Instance Tax Position
Grant of Options No income tax in the hands of the employee
Vesting of Options No income tax in the hands of the employee
Exercise of Options Taxed as Perquisites – difference between the FMV and Grant Price


* – Contingencies in vesting and exercising shall further mitigate potential challenges by tax authorities.
* – Obligation to deduct tax at source on perquisite income under section 192 of Income Tax Act

Since the Provision made in the books of account each year for the potential SARs expenses cannot be specifically targeted or broken down on an employee-wise basis, TDS cannot be deducted on the same until the SARs are actually exercised.

4. Deductibility from the perspective of the Employer:

Although the law does not specifically envisage the deductibility of SAR expenses in the hands of the company, the same should be allowable u/s 37 of the Income-tax Act, 1961. This notion is further supported by the fact that the company actually incurs those said expenses in cash as on the exercise dates.

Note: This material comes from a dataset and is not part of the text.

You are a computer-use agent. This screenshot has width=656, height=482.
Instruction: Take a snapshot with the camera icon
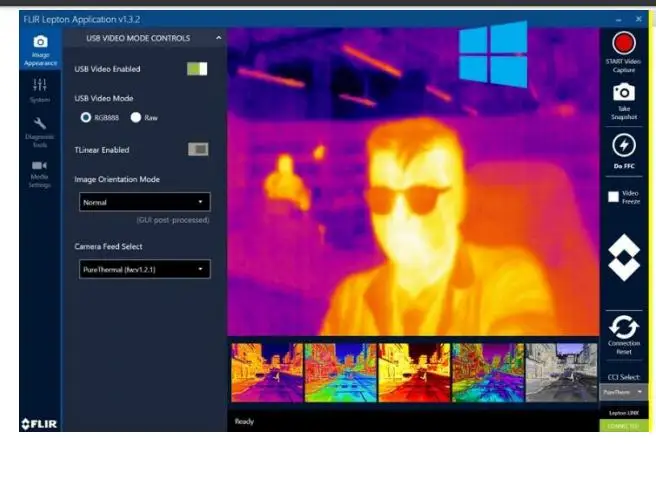[624, 92]
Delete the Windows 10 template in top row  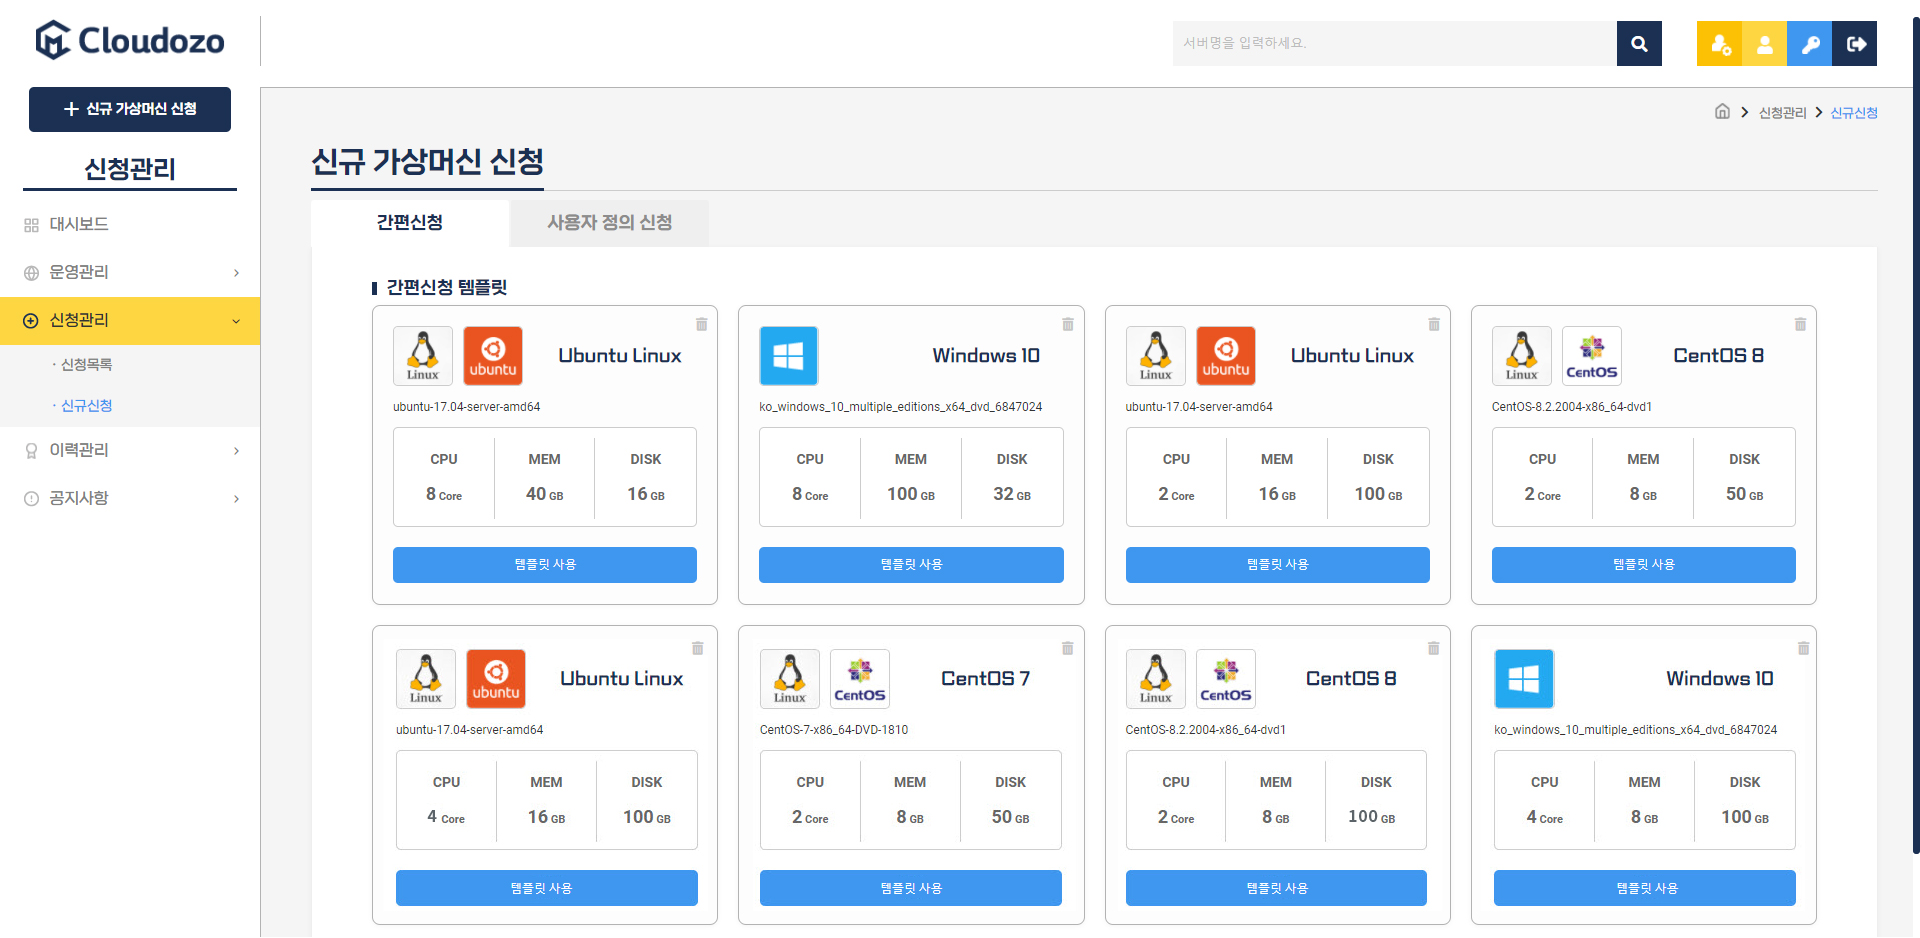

Further, there are also some judgments that back this up.

Religare Commodities Ltd. v. ACIT [ITAT – New Delhi, 2017]

In the above case, keeping in mind the various quoted precedents involving ESOP wherein ESOP related expenses were deemed to be allowable expenses, the ITAT noted how SARs are akin to ESOPs, and held that SAR expenses qualify as revenue expenditure, and are thus allowable as a deduction.
In view of the above judgment, SAR expenses will be deemed to be allowable expenses from the company’s perspective.

5. Pros and Cons of SARs:

Advantages Disadvantages
Gives employees incentives without giving up equity Employees may not be incentivized by potential future cash bonuses without ownership
Saves employees from having to buy stock options Lack of additional cash infusion when employees buy stock
Lesser compliance required as compared to ESOPs and ESPPs Funds are required to finance rights being exercised which may cause liquidity issues
Offer a lot more flexibility as compared to other options Flexibility also means more decisions need to be made about who gets what, vesting rules, etc.


6. Accounting Treatment:
ICAI has not issued any Accounting Standards (AS) for ESOP and SAR. However, a guidance note has been issued where the accounting part has been explained.

In SAR, the company will recognise the expected expenditure every year either on the basis of Fair value or Intrinsic value, which will be calculated at the end of each year of the scheme. However, SAR payments will be made only on the basis of intrinsic value.

The expense will be recognised not only during the vesting period, but till the time the employee exercises his rights. Thus, expenditure will also have to be recognised during the exercise period. As such, a valuation exercise for the SAR alongwith with a probability study of them being exercised subsequently will need to be carried out at each year end.

In case Ind AS standards are applicable, Ind AS 102 will provide guidance in relation to the accounting treatment.